Open etoombs-encircle opened 5 years ago

etoombs-encircle commented 5 years ago

When adding a new line under a commented line, kakoune automatically inserts a comment leader. How can I disable that behaviour / if I can't could this be added as a boolean option?

JJK96 commented 5 years ago

You can disable the hook that is responsible for the behaviour. For example, in c-family languages the hook that does this is c-insert.

You can disable the behaviour by executing remove-hooks window c-insert to remove the hook.

lenormf commented 5 years ago

You can hit \ followed by any primitive (o for instance) to prevent the hook from triggering.

SeerLite commented 4 years ago

+1. IMO this should be a global option/hook. It's not like you change your commenting habits with each language. Besides, that way you don't have to look at each language file to see what hook is responsible for it. Some languages don't even have hooks and do it directly (like sh, for example).

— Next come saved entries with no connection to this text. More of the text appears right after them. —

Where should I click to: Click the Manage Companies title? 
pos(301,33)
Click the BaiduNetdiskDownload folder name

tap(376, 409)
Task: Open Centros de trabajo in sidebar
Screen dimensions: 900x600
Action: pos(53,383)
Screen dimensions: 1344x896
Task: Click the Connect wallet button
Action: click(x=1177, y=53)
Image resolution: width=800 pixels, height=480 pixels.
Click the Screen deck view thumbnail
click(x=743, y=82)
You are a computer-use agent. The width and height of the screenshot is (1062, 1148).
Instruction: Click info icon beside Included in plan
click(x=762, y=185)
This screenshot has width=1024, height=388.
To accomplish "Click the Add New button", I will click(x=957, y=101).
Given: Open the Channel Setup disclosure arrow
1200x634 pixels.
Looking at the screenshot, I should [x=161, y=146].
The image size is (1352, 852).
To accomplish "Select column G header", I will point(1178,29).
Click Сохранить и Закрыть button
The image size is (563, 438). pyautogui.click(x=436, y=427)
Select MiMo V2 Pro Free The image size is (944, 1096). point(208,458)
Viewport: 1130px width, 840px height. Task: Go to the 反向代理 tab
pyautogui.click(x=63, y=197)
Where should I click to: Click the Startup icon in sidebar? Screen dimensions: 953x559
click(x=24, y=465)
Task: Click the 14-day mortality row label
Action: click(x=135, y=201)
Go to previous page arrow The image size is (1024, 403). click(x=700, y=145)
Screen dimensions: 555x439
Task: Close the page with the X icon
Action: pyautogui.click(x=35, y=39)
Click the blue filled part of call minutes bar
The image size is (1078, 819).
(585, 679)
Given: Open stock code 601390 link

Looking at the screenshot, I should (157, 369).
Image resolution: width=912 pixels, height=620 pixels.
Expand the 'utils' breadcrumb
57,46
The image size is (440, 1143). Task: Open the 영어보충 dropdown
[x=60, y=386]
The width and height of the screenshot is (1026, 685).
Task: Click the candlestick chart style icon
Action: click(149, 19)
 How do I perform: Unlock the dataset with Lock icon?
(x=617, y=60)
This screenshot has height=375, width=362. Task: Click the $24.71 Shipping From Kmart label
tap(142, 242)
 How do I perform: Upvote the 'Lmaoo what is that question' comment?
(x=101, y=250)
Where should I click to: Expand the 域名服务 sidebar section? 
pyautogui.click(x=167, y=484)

ismay commented 6 months ago

In #3647 mawww mentioned that automatic comment insertion could be turned off by disabled a certain group of hooks:

Most language support script already distinguish between auto indent and auto insertion, putting them into different hook groups, I think setting the disabled_hooks to .*-insert should disable auto commenting (along with other automatic code insertion hooks) while preserving auto indentation, if it does not it might be that scripts are not putting the correct group onto their hook.

I was just checking this out for .js and it seems like that also doesn't follow the recommended structure for the hooks. Maybe it'd be good to have an issue tracking which language scripts still aren't following these conventions, so that we have a reminder to update them? Both the hook naming, as well as removing an empty comment on enter does not seem to be a convention that's being followed everywhere.